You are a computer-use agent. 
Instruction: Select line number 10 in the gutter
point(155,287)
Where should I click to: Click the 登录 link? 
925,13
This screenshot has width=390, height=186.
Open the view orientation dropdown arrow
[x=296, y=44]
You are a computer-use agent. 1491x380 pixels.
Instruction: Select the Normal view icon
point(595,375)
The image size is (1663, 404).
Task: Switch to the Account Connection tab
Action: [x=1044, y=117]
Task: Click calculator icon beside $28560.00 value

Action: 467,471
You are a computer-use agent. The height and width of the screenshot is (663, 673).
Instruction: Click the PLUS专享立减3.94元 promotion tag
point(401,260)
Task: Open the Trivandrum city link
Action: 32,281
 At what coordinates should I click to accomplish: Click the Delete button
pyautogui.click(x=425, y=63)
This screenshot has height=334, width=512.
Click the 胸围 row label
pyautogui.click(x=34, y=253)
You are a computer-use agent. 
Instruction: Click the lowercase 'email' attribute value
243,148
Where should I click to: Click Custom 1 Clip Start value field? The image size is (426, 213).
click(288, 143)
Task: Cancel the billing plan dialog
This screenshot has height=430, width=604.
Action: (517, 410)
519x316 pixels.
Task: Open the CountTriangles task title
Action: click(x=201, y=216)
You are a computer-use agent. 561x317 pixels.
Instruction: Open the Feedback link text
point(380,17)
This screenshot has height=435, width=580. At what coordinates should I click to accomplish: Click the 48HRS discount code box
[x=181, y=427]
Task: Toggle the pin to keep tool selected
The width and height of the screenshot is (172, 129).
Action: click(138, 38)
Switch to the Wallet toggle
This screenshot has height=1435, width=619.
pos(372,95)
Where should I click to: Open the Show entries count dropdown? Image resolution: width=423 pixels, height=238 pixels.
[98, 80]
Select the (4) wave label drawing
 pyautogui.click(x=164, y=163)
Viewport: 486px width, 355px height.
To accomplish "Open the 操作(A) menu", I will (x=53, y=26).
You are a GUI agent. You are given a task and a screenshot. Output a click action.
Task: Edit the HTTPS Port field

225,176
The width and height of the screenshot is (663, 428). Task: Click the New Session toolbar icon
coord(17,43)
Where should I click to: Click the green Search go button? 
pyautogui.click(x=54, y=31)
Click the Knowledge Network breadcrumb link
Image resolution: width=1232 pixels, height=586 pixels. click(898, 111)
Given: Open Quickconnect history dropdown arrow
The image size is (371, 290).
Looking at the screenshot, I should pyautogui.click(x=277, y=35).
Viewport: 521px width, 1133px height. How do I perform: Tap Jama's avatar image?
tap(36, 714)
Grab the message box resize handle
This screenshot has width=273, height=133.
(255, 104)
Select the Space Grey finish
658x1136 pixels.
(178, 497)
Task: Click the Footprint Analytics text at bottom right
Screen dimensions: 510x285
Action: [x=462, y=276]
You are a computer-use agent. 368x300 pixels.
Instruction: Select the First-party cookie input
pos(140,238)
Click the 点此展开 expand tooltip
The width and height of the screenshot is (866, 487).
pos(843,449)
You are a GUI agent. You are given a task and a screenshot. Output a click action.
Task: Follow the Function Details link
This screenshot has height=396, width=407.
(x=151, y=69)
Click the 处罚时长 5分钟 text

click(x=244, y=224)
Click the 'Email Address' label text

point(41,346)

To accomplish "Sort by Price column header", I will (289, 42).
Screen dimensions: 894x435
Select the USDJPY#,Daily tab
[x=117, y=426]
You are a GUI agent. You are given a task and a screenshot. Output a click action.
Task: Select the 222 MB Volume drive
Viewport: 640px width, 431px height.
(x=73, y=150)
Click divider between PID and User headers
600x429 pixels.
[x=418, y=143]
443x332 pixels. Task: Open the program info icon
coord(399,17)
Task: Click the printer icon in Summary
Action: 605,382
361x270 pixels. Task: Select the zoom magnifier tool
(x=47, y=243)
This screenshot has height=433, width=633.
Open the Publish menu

- Work instruction -
Only the lines from the one containing "Click divider between PID and User headers" through the end of the listing belong in the response, each reproduced exactly.

- Task result -
Click divider between PID and User headers
600x429 pixels.
[x=418, y=143]
443x332 pixels. Task: Open the program info icon
coord(399,17)
Task: Click the printer icon in Summary
Action: 605,382
361x270 pixels. Task: Select the zoom magnifier tool
(x=47, y=243)
This screenshot has height=433, width=633.
Open the Publish menu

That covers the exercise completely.